Frequently Asked Questions

Do I need to read The Great Railway Bazaar first to appreciate this book?

No. Riding the Iron Rooster stands fully on its own. Prior familiarity with Theroux’s other train books will give context for his style and approach, but the China journey is self-contained and does not reference the earlier works in ways that require background knowledge.

How does narrator Charlie Anson handle the length and density of this 19-hour audiobook?

Anson is well-suited to Theroux’s observational prose. His pacing is measured and his delivery stays consistent over the long runtime. He reads the material rather than performing it, which is the appropriate approach for this kind of literary nonfiction.

Is the China in this book recognizable to someone who has visited in recent years?

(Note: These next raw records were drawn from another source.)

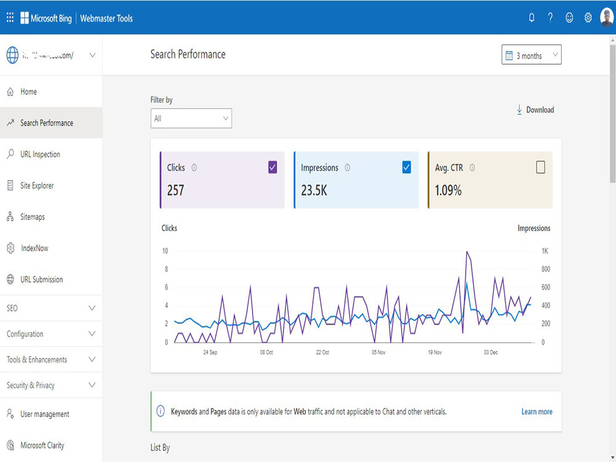616x462 pixels.
Task: Click the user profile avatar
Action: coord(607,18)
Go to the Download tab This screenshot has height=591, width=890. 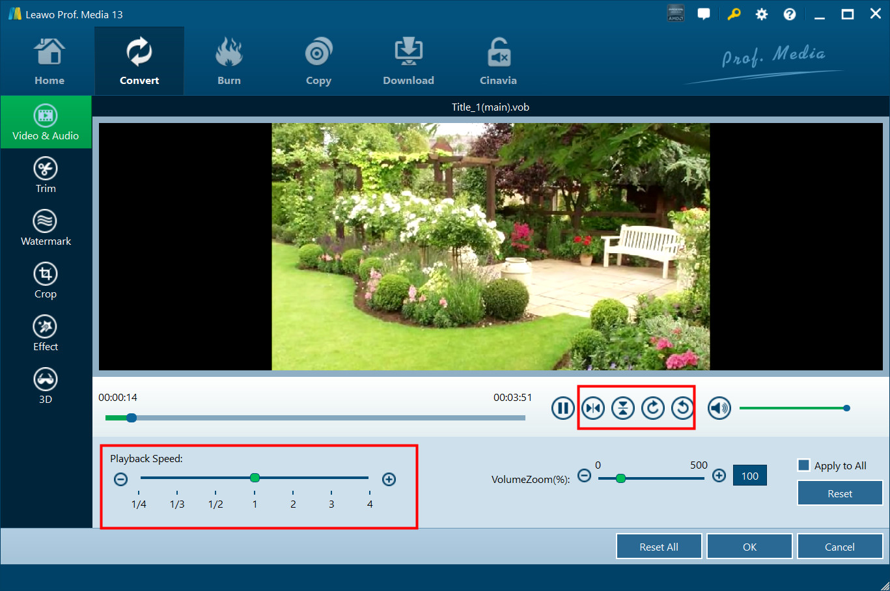[x=408, y=62]
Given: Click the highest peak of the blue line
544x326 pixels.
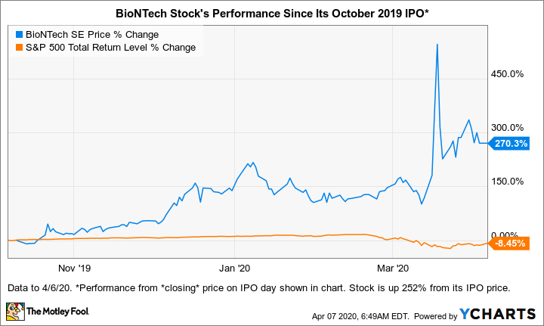Looking at the screenshot, I should [437, 45].
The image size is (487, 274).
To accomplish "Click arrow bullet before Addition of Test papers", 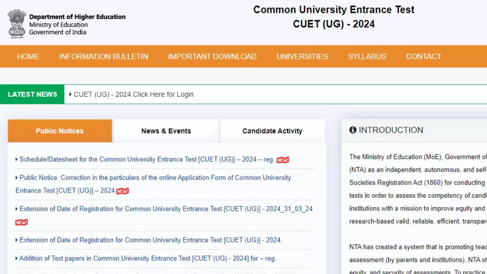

The China Theroux describes is the mid-1980s China of Deng Xiaoping’s early reforms, and much of what he documents has changed enormously. The provinces he visits, particularly the rural and western regions, look very different today. That historical specificity is actually one of the book’s most valuable qualities.

Is this appropriate for listeners who are new to literary travel writing?

Riders who are new to the genre might find Theroux a challenging entry point because of his length, his acerbic voice, and the absence of a narrative arc. For newcomers, something shorter and more structurally conventional might serve as a better introduction before returning to this one.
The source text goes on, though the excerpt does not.